"""

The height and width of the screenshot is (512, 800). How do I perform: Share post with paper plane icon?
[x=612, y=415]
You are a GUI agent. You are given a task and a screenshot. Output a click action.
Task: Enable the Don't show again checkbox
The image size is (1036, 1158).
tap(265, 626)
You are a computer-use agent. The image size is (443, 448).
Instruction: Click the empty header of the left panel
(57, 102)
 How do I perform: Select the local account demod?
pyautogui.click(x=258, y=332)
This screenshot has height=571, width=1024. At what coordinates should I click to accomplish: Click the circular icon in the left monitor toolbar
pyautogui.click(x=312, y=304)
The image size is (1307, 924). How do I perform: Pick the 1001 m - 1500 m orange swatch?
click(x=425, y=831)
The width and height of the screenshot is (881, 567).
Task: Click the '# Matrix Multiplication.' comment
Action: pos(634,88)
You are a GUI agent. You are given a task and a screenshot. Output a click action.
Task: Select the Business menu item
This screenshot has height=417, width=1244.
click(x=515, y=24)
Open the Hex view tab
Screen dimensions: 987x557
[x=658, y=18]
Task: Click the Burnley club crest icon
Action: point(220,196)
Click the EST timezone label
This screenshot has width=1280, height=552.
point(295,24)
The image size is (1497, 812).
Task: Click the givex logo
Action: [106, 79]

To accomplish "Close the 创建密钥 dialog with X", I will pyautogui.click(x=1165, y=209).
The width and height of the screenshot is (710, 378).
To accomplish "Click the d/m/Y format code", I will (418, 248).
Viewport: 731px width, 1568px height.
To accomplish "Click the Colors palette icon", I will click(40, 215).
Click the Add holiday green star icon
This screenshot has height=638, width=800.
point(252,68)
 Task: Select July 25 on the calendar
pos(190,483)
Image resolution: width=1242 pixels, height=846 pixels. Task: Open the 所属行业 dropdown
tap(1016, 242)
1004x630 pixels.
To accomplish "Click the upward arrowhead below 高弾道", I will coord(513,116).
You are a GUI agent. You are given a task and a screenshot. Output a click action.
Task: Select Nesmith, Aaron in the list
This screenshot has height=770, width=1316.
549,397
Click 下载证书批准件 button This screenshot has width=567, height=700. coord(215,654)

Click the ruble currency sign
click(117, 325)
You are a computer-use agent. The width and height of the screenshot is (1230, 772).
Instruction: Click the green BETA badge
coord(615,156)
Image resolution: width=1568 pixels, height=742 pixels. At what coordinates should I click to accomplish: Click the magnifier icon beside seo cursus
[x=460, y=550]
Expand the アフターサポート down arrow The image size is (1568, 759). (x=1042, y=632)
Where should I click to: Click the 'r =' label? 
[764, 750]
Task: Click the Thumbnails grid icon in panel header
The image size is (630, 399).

"""

- Task directions: Write out a verbatim copy of the data, beginning with its first line and ending with the line that contains "Open the Hex view tab".

- Solution to this exercise:
The height and width of the screenshot is (512, 800). How do I perform: Share post with paper plane icon?
[x=612, y=415]
You are a GUI agent. You are given a task and a screenshot. Output a click action.
Task: Enable the Don't show again checkbox
The image size is (1036, 1158).
tap(265, 626)
You are a computer-use agent. The image size is (443, 448).
Instruction: Click the empty header of the left panel
(57, 102)
 How do I perform: Select the local account demod?
pyautogui.click(x=258, y=332)
This screenshot has height=571, width=1024. At what coordinates should I click to accomplish: Click the circular icon in the left monitor toolbar
pyautogui.click(x=312, y=304)
The image size is (1307, 924). How do I perform: Pick the 1001 m - 1500 m orange swatch?
click(x=425, y=831)
The width and height of the screenshot is (881, 567).
Task: Click the '# Matrix Multiplication.' comment
Action: pos(634,88)
You are a GUI agent. You are given a task and a screenshot. Output a click action.
Task: Select the Business menu item
This screenshot has height=417, width=1244.
click(x=515, y=24)
Open the Hex view tab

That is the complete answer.